II. Mahmud’dan itibaren bizdeki ulemanın elinden bu tür ayrıcalıkların peyderpey alındığını bilmemek mümkün değil. Devletin öngörüsü isabetliydi. En son “Tevhid-i Tedrisat Kanunu” ve “Şeriye ve Evkaf Vekâleti”nin kaldırılması daha 1924’te böylesine imtiyazları Türkiye ulemasının elinden koparıp almıştı.
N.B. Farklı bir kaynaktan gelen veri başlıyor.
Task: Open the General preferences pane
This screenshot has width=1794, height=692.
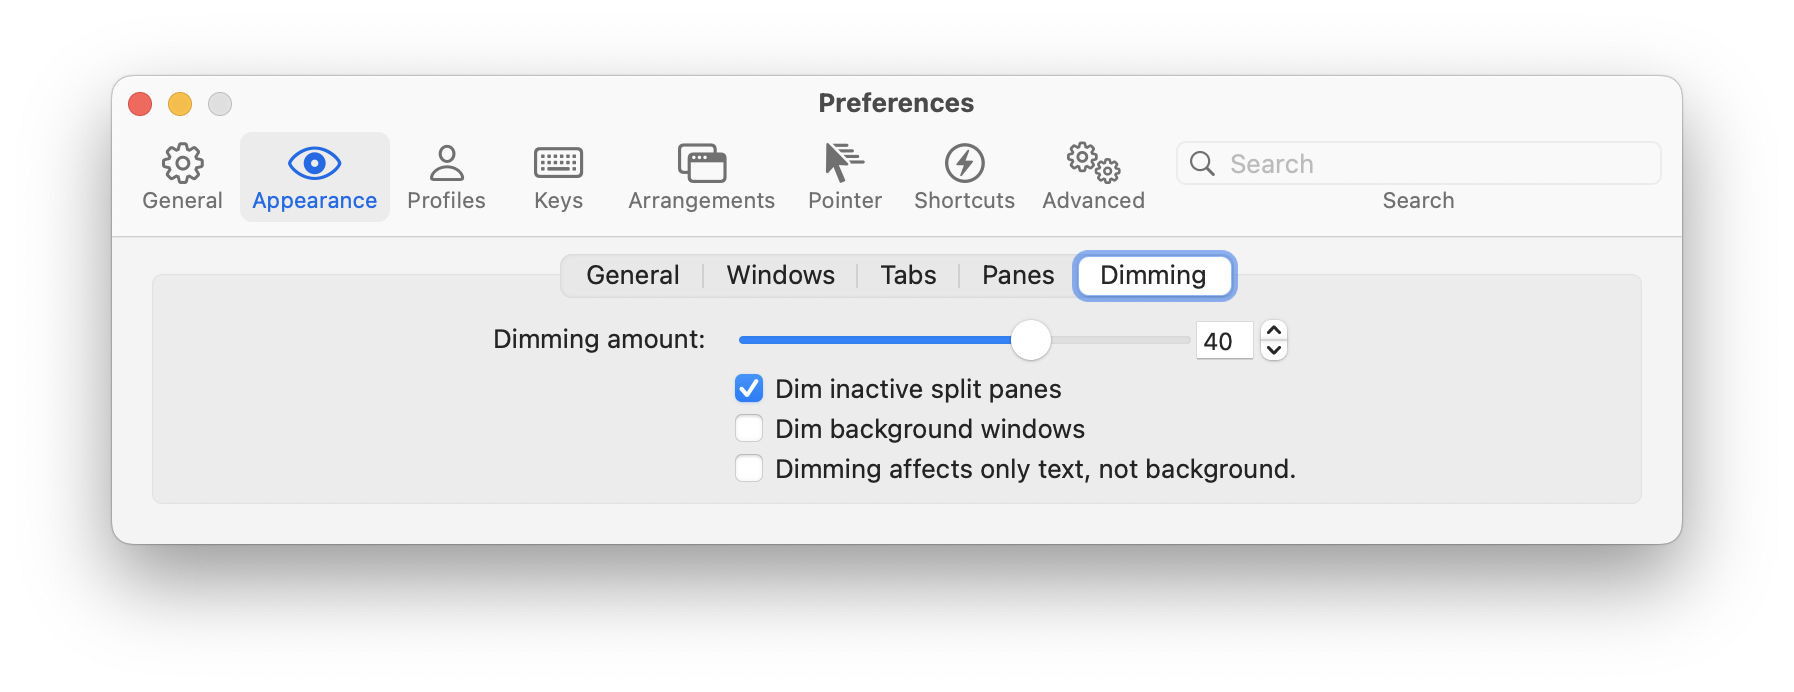Action: point(181,176)
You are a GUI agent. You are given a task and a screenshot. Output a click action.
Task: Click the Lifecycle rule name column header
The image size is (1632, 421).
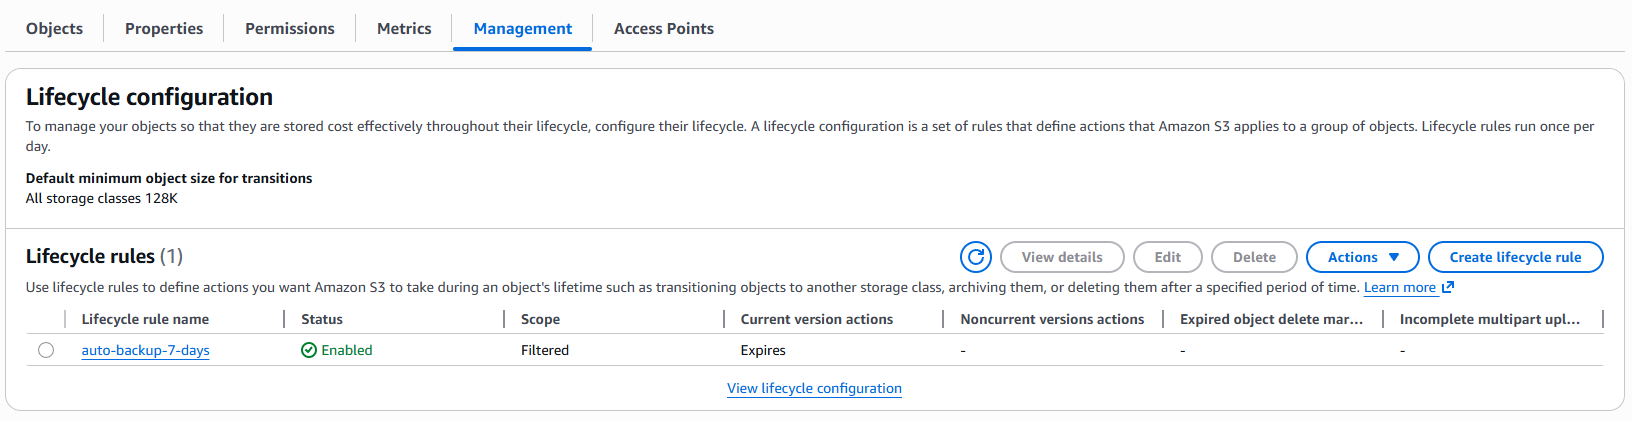(146, 319)
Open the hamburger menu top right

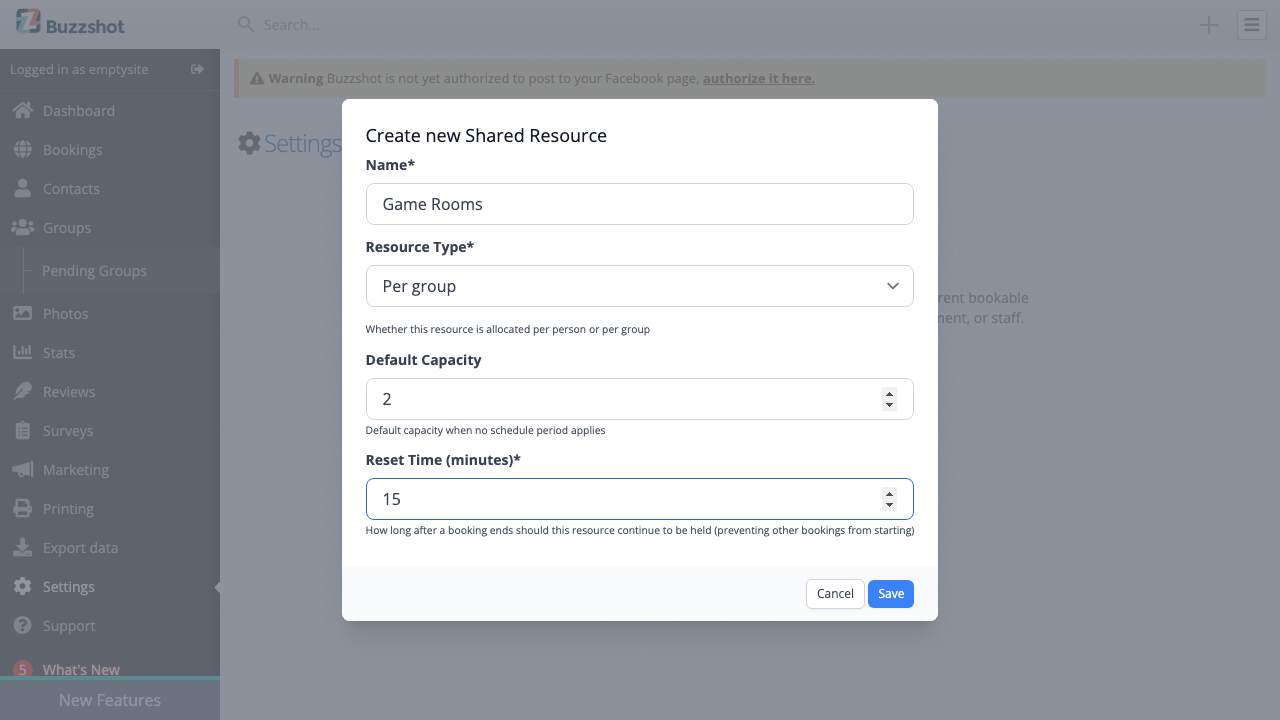(x=1251, y=25)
O tarihlerdeki tartışmaları FETÖ’nün dikkatle kaydettiği anlaşılıyor. Hizmet hareketi adıyla yola çıkıp öncelikle dershane ve okullar açmakla eğitim ayağını ele aldı. Buralarda dini eğitim de verildiğini bilen küçük burjuva-esnaf-sanayici kesiminin sempatisini kazanmak kolay oldu. Esnaf-sanayici örgütlenmeleriyle de mollaların bezirgânlara olan desteğinin bir benzerini geliştirdi. Tabii ki mollaların humusuna eşdeğer bir vergi tayin ederek her ay bu kesimden hizmetine bir himmet bekledi. Bütün bu işleri, İran’ın devrim ihracından korkanların yanı başında, onlara hiç hissettirmeden yapması da not edilmeli.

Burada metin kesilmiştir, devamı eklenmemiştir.